Сочинитель по Ф.В. Булгарину

«Страсть к авторству беспрерывно усиливалась во мне. Это было не желание славы и известности, не жажда похвал - одним словом, не напряжение тщеславия и самолюбия, этих мелких несносных страстишек, которые квакают, как лягушки в болоте, чтоб обратить на себя внимание, пока аист критики не пришибёт их.

Нет, во мне было непреодолимое влечение излить чувства и мысли мои, которые, так сказать, угнетали мой малый умишко и мое юношеское сердце.

Начитавшись, наслушавшись и раздумав, я приобретал свои понятия о многих вещах, свой взгляд на предметы, часто не согласные с тем, что я читал и чему меня учили. Мне хотелось изливать всё это на бумагу как будто для того, чтоб очищать в уме и сердце место для новых впечатлений и ощущений.

Я знал хорошо, что меня ожидает не слава и не награда, а насмешки товарищей и неприятности.

Школа есть микроскопический уголок света: это гнездо, хранящее в себе зародыши тех страстей и предрассудков, которые, вылупившись из покрывающей их коры, подобно хищным птицам, будут страшны разуму и заслуге или тихим ощущениям души.

Слово сочинитель есть упрёк или насмешка в животном, механическом мире. Сочинитель, по мнению словесных машин, есть человек ни к чему не способный, есть существо только терпимое (tolere) в обществе. Одни мужи великие, одаренные высоким разумом, постигают пользу и достоинства существа мыслящего, извлекающего из всего первоначальные истины, подобно пчеле, извлекающей из всех растений мед.

Но великие мужи ещё реже родятся на свет, чем великие писатели.

Если справедливо, как утверждали некоторые физиологи, что головные нервы, служащие орудием душе и разуму, почти то же, что клавиши на фортепиане, то, по несчастию, нерв или клавиш сатиры был во мне громче других клавишей, и всякая неправда и несправедливость, трогая душу мою, раздавалась громко в уме, и звуки эти требовали излияния.

Я уже и тогда чувствовал, что это несчастье! История Сократа была мне хорошо известна, и земля ещё полнилась слухом о французском поэте Жильбере, который, будучи доведён до госпиталя, с отчаяния подавился ключом!
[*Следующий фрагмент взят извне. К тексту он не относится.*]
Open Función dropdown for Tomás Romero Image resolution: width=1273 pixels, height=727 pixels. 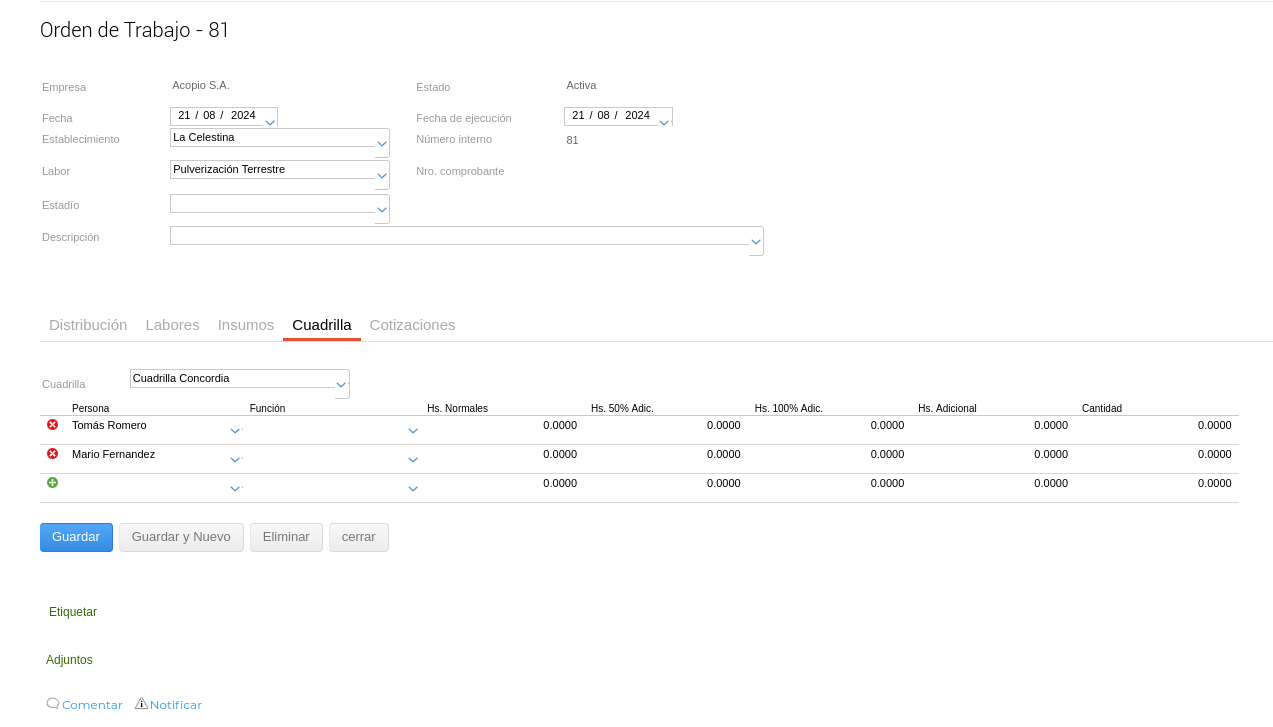coord(413,431)
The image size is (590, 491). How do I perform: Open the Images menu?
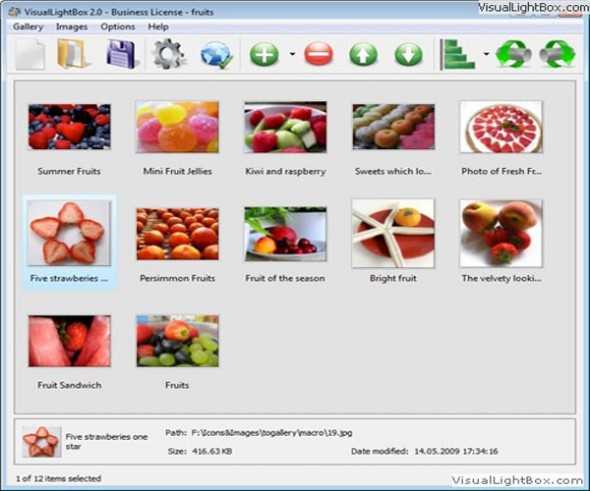point(71,27)
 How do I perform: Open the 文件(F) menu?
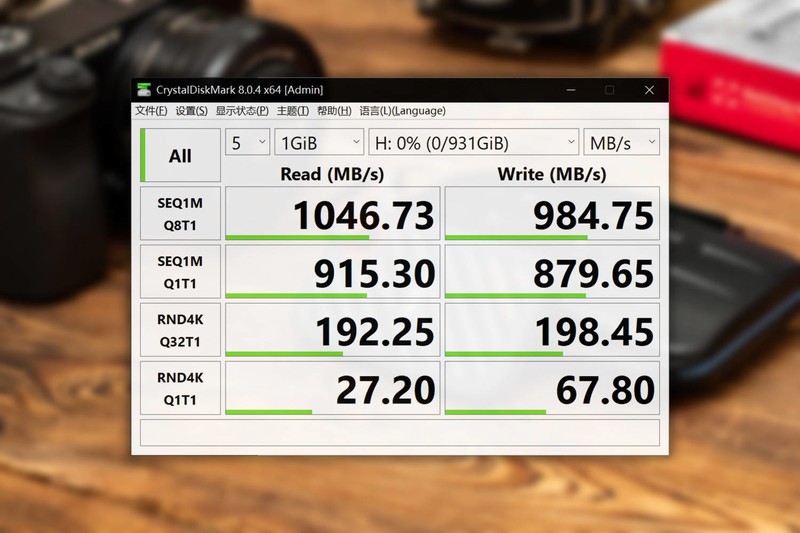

Предвидя все то, что испытал впоследствии, я, однако ж, не мог заглушить в душе вопля природы. И.И. Дмитриев сказал справедливо:

Гони натуру в дверь, она влетит в окно!

Между серьёзными историческими работами, между упражнениями в переводах и отчетах о прочитанном для упражнения разума я писал басни, сатиры, начинал поэмы, комедии, и все эти отрывки расходились по корпусу...

Я прослыл сочинителем.

Этим я, как водится, приобрёл друзей и врагов. Все это точно так же, как в свете. Некоторые из моих добрых товарищей до сих пор сохранили корпусные мои сочинения, и ещё в текущем 1845 году генерал-майор Аполлон Никифорович Марин дал мне басню моего сочинения, которая в то время была представлена братом его, Сергеем Никифоровичем, великому Державину и им письменно одобрена. Другие из моих товарищей даже сохранили в памяти некоторые из корпусных моих стихов. Не привожу ничего из этих детских произведений... это были только вспышки. Укрепившись разумом, я понял все величие поэзии и отказался от стихов.

Стихотворство то же, что игра на скрипке: кто не может играть так, как Паганини или Липинский, тот не должен играть в публике. В прозе мысли, чувства, картины подчиняют себе слог, в поэзии слог (стихи) определяет достоинство произведения.

Россини был бы смешон, если бы захотел сам петь перед публикою то, что прельщало всех, когда пели Малибран и Рубини! Проза - богатая нива, поэзия - цветущий и плодоносный сад: и то и другое превосходно, если хорошо возделывается... Но... каждому своё: suum cuique!».

Булгарин Ф.В., Воспоминания: отрывки из виденного, слышанного и испытанного в жизни, СПб, «Азбука», 2012 г., с. 140-142.